İşte bu sergide bazı oyuncak modeller vardı ki görülmeye sahiden değerdi. Baktım Eflatun, Uzun İhsan, Kubelik’in karakter modellerini yapan kişi Hande Şekerciler’di. İlginçtir. İhsan Oktay Anar’ın kitaplarında kadın karakter pek yoktur. Bu sergide de eserleri sergilenen tek kadın Hande Şekerciler’di. Doğrusu hoşuma gitti.

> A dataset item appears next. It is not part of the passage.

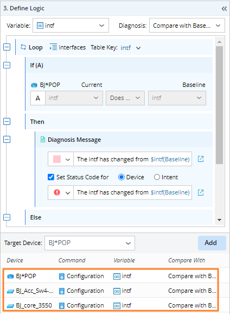Click the Add button
This screenshot has width=230, height=314.
click(212, 243)
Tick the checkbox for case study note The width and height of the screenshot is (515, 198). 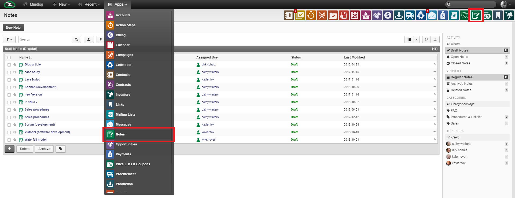click(x=9, y=72)
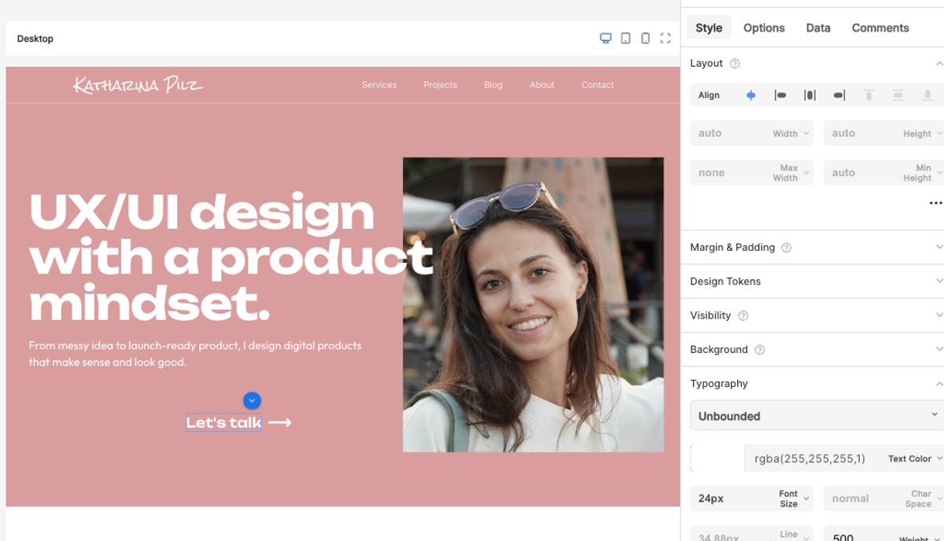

Daha sonra merak ettim ve Hande Şekerciler’i şöyle bir araştırdım. Sanatçı 1982 doğumlu. Gencecik. Marmara Üniversitesi Güzel Sanatlar Eğitimi Heykel Ana Sanat dalı mezunu. Özgeçmişindeki diğer cümleleri aynen yazıyorum: “ Eserlerinde feminist sanatın sıklıkla işlediği konulara fanatizmden uzak bir tavırla yaklaşma çabası gözlemlenebilir. Kadın sorunları, beden-iktidar ilişkisi eserlerinde sıklıkla işlenen kavramlardır. Sanatçıya göre bir heykelin sanat eseri sayılabilmesi için bir fikir taşıması gerekir. Eserin taşıdığı fikir ve kullanılan malzeme arasındaki zıtlıkların ortaya çıkardığı dramatik etkileri yoğunlukla kullanır. Uçmaya çalışan metal bir kuş ya da metal bir zırh gibi örülmüş narin bir kadın bedeni gibi. Sanatçı çalışmalarına İstanbul’da ki atölyesinde devam etmektedir.” http://www.handesekerciler.com/ adresinden sanatçı hakkında daha fazla bilgi edinilebilir. Tabii Hande Şekerciler benim hayranlarından biri olduğumu bilmiyor. Hande Şekerciler memleketimin bir güzelliği, memleketimin bir sanatçı yüzü. Bu gençlerimiz geleceğimizi aydınlık gösteriyorlar ve hayatımızı daha anlamlı kılıyorlar. Tanımasam da onların varlığından memnuniyet duyuyorum. İyi ki varlar!